Start of Input rows

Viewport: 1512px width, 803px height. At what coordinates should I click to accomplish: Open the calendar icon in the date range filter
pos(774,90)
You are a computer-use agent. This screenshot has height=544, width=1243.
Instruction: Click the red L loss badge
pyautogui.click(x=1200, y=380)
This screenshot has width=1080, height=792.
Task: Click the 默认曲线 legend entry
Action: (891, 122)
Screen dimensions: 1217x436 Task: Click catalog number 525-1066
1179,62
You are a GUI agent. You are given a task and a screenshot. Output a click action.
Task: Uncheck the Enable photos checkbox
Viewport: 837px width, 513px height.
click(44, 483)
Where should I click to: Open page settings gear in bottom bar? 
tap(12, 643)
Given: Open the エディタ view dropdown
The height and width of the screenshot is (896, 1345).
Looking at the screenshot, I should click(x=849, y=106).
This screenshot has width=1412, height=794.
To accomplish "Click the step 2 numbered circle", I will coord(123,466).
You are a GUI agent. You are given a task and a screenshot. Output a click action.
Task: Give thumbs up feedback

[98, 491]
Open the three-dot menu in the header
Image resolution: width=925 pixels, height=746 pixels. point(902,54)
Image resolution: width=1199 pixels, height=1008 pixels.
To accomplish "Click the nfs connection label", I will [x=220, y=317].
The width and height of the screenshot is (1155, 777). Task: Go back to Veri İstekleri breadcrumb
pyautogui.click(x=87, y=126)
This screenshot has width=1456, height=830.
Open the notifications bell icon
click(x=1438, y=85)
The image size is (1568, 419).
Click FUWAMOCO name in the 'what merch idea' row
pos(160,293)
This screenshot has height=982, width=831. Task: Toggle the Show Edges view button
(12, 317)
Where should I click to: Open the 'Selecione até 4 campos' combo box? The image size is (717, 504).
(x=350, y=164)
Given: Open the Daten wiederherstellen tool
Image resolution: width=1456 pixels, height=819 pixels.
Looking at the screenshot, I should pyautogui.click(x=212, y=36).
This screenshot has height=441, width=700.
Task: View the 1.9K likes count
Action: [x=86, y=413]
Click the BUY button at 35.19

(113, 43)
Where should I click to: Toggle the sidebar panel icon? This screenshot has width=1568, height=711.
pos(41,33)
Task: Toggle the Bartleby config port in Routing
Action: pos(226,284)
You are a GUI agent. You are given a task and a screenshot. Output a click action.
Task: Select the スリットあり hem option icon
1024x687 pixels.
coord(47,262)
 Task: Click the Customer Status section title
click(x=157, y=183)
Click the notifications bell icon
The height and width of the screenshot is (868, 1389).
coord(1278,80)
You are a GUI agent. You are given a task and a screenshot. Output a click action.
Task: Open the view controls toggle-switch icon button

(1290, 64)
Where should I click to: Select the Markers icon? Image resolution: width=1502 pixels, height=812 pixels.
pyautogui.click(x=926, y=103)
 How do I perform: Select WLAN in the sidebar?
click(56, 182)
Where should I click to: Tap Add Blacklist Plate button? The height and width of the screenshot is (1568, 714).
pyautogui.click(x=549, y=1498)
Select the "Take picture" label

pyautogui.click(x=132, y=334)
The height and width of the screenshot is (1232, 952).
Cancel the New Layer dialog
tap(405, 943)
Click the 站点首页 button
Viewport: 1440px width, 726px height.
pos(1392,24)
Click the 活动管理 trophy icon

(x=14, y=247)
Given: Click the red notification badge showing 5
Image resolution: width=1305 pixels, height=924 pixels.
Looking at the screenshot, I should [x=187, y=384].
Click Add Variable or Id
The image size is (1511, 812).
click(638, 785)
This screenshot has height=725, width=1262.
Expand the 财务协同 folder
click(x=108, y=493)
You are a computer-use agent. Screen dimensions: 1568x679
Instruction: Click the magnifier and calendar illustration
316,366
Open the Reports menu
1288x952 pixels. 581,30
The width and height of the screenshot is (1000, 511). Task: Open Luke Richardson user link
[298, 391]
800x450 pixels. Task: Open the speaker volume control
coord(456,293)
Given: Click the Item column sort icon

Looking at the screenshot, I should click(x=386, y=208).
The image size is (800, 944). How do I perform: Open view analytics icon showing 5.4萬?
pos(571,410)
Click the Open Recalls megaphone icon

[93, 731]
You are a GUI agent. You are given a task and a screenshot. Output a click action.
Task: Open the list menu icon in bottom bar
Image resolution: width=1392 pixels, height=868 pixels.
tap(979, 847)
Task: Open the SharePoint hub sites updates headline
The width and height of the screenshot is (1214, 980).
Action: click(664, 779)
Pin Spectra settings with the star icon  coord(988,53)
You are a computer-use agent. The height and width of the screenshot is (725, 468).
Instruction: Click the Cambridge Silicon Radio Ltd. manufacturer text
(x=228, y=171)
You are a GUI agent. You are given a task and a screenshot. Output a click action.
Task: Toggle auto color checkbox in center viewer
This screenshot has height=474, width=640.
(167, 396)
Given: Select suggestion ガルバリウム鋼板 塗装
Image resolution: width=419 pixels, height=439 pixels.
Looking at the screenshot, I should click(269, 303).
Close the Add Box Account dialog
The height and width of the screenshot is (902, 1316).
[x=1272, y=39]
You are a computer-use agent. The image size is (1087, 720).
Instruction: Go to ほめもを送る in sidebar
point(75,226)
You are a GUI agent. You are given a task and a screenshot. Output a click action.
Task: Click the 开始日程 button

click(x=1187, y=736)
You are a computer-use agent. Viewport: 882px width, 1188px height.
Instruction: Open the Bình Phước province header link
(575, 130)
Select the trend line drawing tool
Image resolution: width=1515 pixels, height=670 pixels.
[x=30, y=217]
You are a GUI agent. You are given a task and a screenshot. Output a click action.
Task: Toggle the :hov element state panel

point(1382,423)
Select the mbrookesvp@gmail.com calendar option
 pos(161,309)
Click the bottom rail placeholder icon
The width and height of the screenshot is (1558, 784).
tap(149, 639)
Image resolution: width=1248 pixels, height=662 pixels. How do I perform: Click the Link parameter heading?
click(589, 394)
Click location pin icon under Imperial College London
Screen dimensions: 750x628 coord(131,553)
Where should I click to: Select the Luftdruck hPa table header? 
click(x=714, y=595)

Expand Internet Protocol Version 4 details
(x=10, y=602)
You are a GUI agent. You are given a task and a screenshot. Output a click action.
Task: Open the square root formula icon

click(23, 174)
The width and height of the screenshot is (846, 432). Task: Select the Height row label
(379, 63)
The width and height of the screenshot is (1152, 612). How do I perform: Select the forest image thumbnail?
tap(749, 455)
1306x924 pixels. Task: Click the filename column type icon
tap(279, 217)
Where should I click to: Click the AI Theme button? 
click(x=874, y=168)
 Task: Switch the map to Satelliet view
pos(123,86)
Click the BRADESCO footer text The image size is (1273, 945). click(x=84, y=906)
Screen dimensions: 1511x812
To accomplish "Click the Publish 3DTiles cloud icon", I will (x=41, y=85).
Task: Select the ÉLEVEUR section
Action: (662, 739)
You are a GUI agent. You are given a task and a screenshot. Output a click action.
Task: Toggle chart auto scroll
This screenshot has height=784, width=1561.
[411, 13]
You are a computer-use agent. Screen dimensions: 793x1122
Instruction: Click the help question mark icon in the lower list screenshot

End of Input rows

Convert the lines of the items above, from the line containing "Image resolution: width=1199" through the line containing "(x=350, y=164)", inclusive, into a JSON list of strings with one string per line. Omit any blank lines.

[
  "Image resolution: width=1199 pixels, height=1008 pixels.",
  "To accomplish \"Click the nfs connection label\", I will [x=220, y=317].",
  "The width and height of the screenshot is (1155, 777). Task: Go back to Veri İstekleri breadcrumb",
  "pyautogui.click(x=87, y=126)",
  "This screenshot has width=1456, height=830.",
  "Open the notifications bell icon",
  "click(x=1438, y=85)",
  "The image size is (1568, 419).",
  "Click FUWAMOCO name in the 'what merch idea' row",
  "pos(160,293)",
  "This screenshot has height=982, width=831. Task: Toggle the Show Edges view button",
  "(12, 317)",
  "Where should I click to: Open the 'Selecione até 4 campos' combo box? The image size is (717, 504).",
  "(x=350, y=164)"
]